Richard Gere, Marc’Aurelio alla carriera – Un viso disteso ed un fascino che ancora gli “permette” di essere ai primi posti degli uomini più sexy del mondo. Stiamo parlando di Richard Gere, l’attore premiato ieri con il Marc’Aurelio alla carriera durante il Festival del Film di Roma. Dunque il classico “giro” per l’attore statunitense: Lupa capitolina in Campidoglio dalle mani del sindaco Alemanno, premio Marc’Aurelio domani all’Auditorium e intervista con i giornalisti. Dalle risposte date ai giornalisti, emerge la sua passione per la vita, la sua ricerca della vera essenza della natura umana.

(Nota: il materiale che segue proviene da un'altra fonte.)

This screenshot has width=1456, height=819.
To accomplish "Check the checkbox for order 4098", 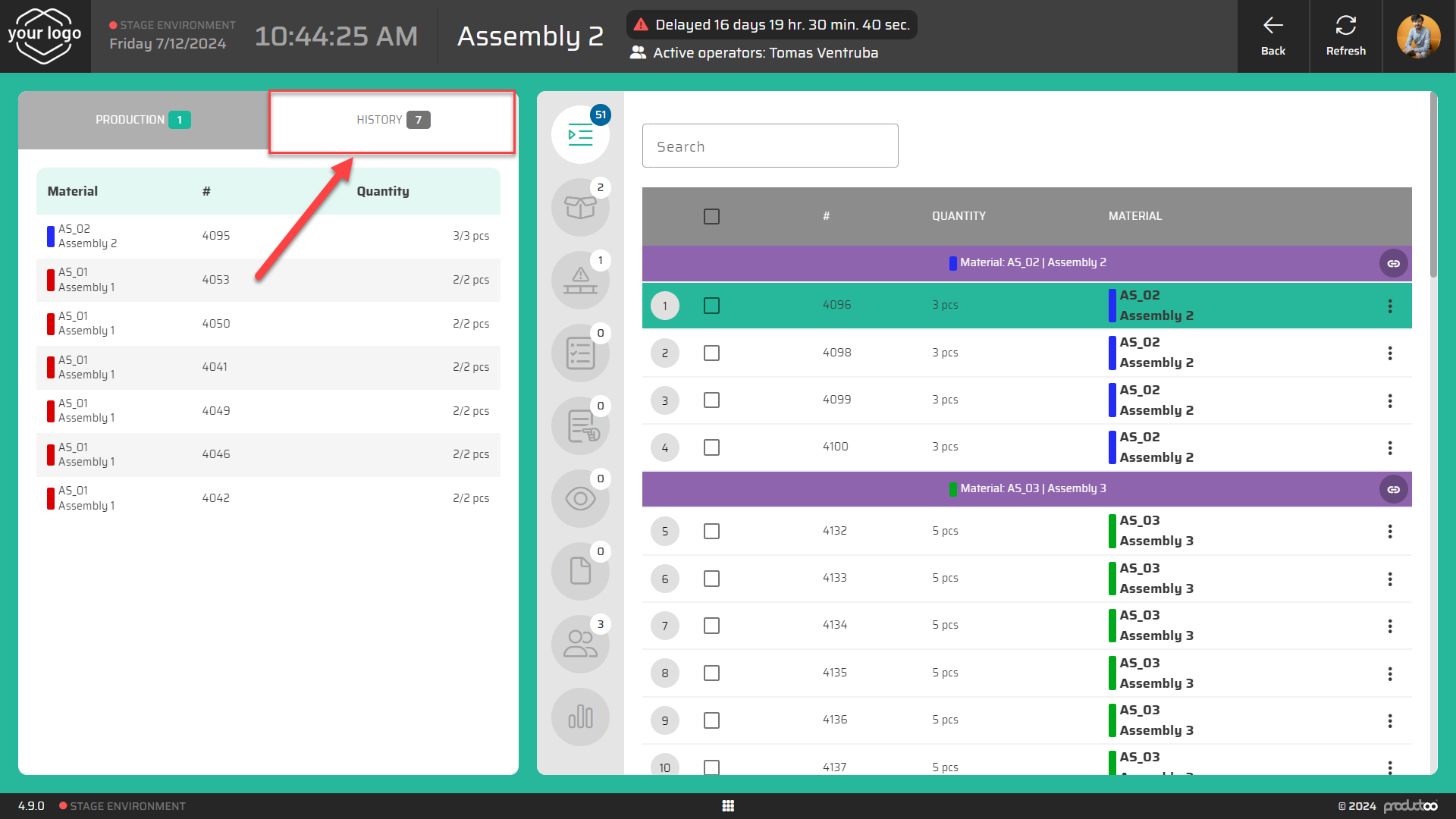I will 711,353.
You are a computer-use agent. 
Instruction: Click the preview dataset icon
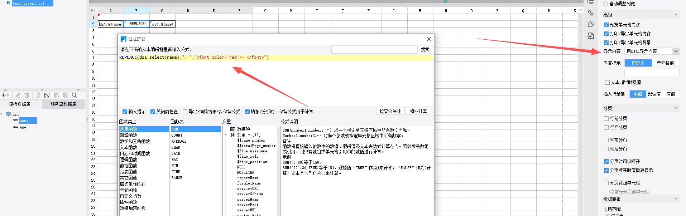click(x=38, y=95)
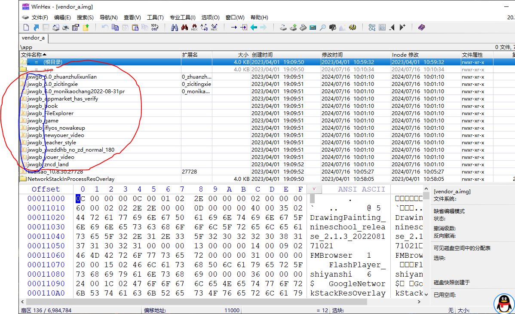Image resolution: width=515 pixels, height=314 pixels.
Task: Open the 搜索(S) menu
Action: pos(85,18)
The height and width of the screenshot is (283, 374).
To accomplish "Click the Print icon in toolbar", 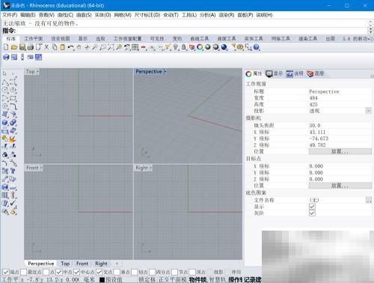I will pyautogui.click(x=30, y=47).
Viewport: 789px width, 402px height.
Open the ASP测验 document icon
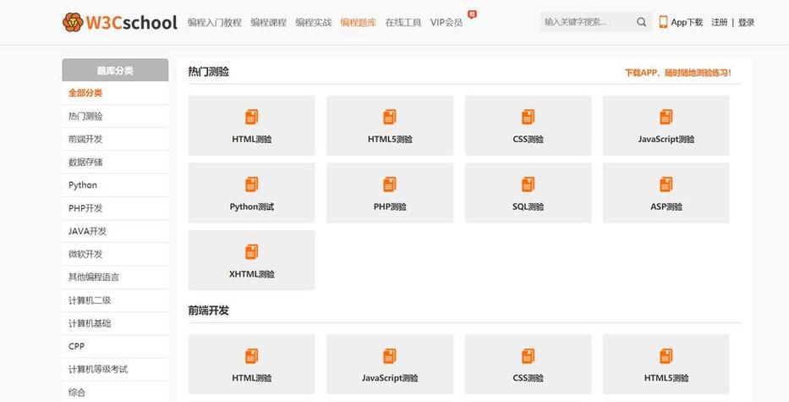tap(666, 184)
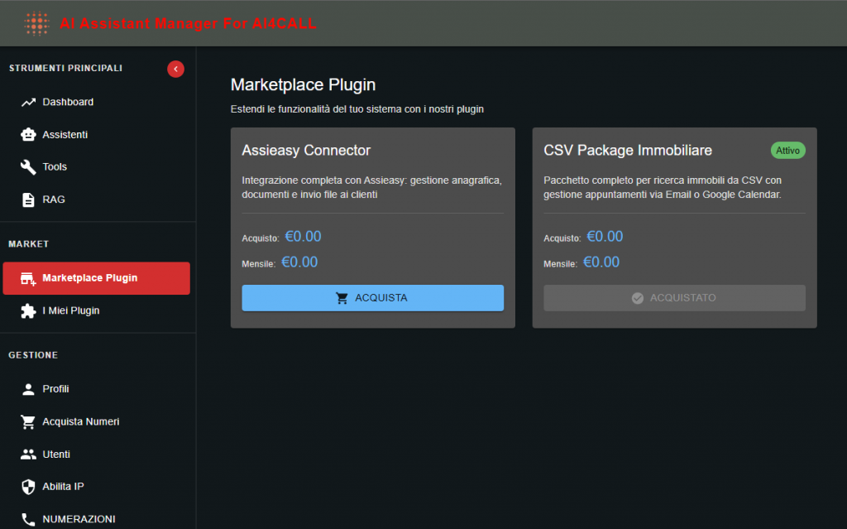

La carriera – Il lavoro è importante ma “non attribuisco un senso esagerato a quello che faccio, cerco di essere umile. Al primo posto, nella mia esistenza, c’è la famiglia e il rapporto con i miei maestri tibetani” afferma l’attore in un’intervista al quotidiano La Stampa. Durante l’intervista Gere parla del buddismo e di come, fin da giovane, ha trovato una visione della realtà diversa, con più amore, generosità e senso della comunità. Tra le priorità c’è il figlio di 11 anni, il buddismo e anche l’idea di fare un film come regista, anche se occuparsi di un progetto per più di un anno e mezzo è un’idea che lo spaventa.